WHAT THE EXERCISE ASKS. In the entries below, find the line with "Viewport: 364px width, 640px" and the line with "This screenshot has width=504, height=437.", then retype both and everything between them exactly. Do not copy the pictures.
#### MATERIAL PROVIDED ####
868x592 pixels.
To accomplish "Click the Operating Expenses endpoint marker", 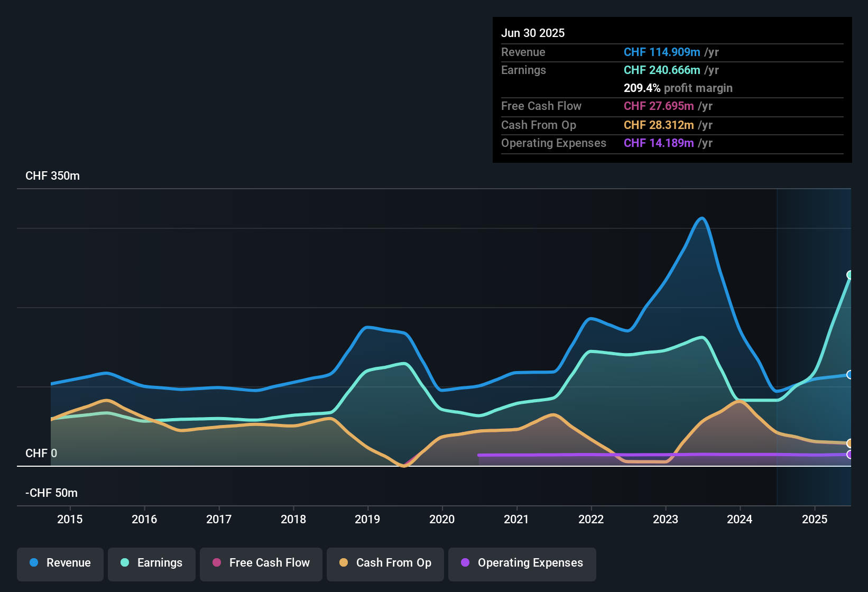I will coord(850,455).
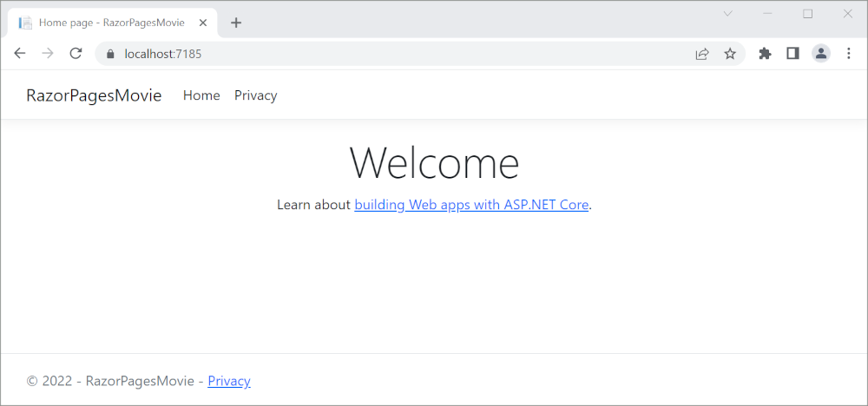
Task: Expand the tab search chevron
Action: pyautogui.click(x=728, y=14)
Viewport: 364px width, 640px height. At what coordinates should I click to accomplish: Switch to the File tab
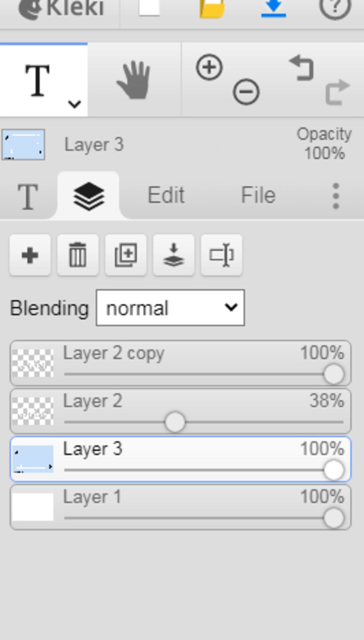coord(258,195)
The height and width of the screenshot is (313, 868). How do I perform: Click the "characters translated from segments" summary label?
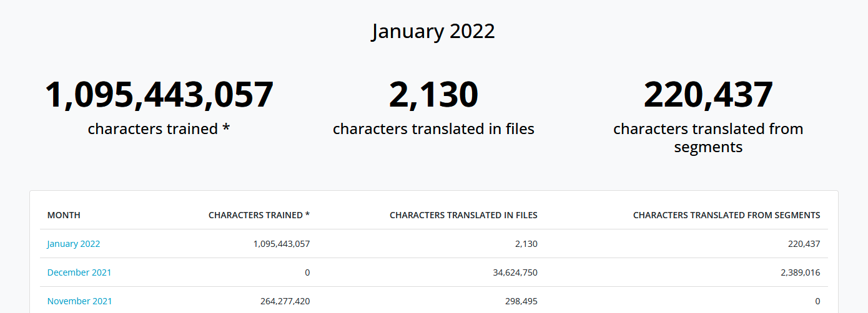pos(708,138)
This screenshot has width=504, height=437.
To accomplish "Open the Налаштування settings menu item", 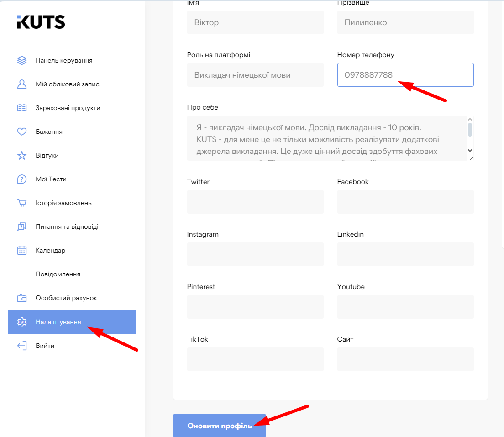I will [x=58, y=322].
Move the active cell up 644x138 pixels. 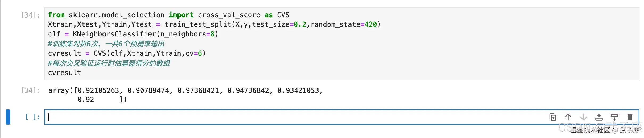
####
RESPONSE FOR THIS EXERCISE.
Viewport: 364px width, 640px height. At what coordinates should I click to accomplish: Switch to the File tab
coord(258,195)
The height and width of the screenshot is (313, 868). How do I perform: Click the "characters translated from segments" summary label?
pos(708,138)
This screenshot has width=504, height=437.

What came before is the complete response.